##### GIVEN RECORDS

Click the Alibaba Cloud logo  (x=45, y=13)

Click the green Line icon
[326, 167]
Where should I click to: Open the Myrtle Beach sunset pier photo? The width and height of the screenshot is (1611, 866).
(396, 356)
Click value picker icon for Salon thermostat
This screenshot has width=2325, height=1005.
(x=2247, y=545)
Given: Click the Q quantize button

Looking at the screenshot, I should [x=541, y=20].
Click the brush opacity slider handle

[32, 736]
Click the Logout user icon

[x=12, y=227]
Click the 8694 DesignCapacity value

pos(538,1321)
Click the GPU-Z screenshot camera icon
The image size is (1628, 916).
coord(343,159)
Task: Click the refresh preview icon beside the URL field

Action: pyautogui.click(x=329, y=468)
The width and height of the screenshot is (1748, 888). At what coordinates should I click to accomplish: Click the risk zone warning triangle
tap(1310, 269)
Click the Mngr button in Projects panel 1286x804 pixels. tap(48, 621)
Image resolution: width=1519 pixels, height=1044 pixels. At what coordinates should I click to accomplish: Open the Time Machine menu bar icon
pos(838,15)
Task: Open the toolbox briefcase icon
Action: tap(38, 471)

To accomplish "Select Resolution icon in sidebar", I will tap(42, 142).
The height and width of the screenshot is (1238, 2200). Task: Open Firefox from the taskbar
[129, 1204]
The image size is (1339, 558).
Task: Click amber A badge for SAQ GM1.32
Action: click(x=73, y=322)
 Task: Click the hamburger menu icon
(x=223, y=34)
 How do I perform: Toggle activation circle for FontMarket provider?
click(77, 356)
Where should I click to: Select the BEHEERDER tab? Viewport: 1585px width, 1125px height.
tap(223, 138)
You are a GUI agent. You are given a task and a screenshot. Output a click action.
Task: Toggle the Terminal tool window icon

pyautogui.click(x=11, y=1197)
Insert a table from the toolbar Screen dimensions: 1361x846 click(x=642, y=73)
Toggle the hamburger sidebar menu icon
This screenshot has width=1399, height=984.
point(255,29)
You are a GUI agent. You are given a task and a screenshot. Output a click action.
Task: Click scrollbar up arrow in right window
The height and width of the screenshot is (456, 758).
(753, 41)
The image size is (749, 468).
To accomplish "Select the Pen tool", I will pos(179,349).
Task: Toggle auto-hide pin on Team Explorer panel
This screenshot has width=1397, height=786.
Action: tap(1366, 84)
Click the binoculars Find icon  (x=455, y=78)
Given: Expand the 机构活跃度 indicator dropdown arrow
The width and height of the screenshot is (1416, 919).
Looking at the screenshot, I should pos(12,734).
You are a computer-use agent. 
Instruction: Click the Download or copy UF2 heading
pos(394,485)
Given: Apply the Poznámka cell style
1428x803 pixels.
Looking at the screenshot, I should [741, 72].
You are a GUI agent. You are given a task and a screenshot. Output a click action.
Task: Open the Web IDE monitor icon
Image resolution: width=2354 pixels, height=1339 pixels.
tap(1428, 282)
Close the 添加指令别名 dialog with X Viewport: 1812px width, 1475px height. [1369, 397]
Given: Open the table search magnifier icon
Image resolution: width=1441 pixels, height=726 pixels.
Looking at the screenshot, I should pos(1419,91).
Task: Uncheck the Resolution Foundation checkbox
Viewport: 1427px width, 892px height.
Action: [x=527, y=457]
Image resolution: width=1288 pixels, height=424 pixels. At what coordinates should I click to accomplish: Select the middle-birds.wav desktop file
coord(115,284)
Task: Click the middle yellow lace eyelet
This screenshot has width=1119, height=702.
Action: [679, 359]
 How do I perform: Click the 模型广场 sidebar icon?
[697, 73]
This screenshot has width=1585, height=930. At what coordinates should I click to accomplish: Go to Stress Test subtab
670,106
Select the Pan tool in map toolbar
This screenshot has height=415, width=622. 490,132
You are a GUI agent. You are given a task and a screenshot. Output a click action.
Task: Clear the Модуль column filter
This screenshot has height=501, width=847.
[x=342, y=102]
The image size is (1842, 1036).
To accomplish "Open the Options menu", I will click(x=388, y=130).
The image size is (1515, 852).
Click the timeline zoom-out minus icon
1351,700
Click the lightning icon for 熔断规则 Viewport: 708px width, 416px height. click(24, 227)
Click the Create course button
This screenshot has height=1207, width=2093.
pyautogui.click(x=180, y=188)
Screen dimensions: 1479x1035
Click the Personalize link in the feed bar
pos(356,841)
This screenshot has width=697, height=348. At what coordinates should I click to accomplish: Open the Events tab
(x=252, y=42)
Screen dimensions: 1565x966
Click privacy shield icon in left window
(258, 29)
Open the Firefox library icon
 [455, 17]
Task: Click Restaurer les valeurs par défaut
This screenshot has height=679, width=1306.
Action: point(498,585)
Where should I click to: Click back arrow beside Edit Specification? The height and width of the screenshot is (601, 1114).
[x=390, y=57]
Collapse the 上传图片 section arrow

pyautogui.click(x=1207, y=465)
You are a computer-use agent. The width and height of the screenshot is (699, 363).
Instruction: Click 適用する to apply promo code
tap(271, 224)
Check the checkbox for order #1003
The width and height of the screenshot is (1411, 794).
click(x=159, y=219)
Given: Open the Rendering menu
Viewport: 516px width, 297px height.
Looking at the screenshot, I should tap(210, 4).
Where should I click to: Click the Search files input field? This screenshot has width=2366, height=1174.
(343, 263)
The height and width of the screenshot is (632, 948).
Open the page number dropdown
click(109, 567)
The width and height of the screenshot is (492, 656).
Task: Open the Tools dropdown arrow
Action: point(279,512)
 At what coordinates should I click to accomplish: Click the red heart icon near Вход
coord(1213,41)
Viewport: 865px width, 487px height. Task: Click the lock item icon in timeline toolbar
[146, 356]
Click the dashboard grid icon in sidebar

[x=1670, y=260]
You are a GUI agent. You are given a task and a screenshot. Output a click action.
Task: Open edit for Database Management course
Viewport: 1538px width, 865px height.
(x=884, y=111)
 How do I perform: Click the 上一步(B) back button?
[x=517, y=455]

##########

** EXERCISE OBJECTIVE **
Please make an exact copy of the lines from the one holding "This screenshot has height=679, width=1306." through the final line of the records above, nothing more.

** RESULT BELOW **
This screenshot has height=679, width=1306.
Action: point(498,585)
Where should I click to: Click back arrow beside Edit Specification? The height and width of the screenshot is (601, 1114).
[x=390, y=57]
Collapse the 上传图片 section arrow

pyautogui.click(x=1207, y=465)
You are a computer-use agent. The width and height of the screenshot is (699, 363).
Instruction: Click 適用する to apply promo code
tap(271, 224)
Check the checkbox for order #1003
The width and height of the screenshot is (1411, 794).
click(x=159, y=219)
Given: Open the Rendering menu
Viewport: 516px width, 297px height.
Looking at the screenshot, I should tap(210, 4).
Where should I click to: Click the Search files input field? This screenshot has width=2366, height=1174.
(343, 263)
The height and width of the screenshot is (632, 948).
Open the page number dropdown
click(109, 567)
The width and height of the screenshot is (492, 656).
Task: Open the Tools dropdown arrow
Action: point(279,512)
 At what coordinates should I click to accomplish: Click the red heart icon near Вход
coord(1213,41)
Viewport: 865px width, 487px height. Task: Click the lock item icon in timeline toolbar
[146, 356]
Click the dashboard grid icon in sidebar

[x=1670, y=260]
You are a GUI agent. You are given a task and a screenshot. Output a click action.
Task: Open edit for Database Management course
Viewport: 1538px width, 865px height.
(x=884, y=111)
 How do I perform: Click the 上一步(B) back button?
[x=517, y=455]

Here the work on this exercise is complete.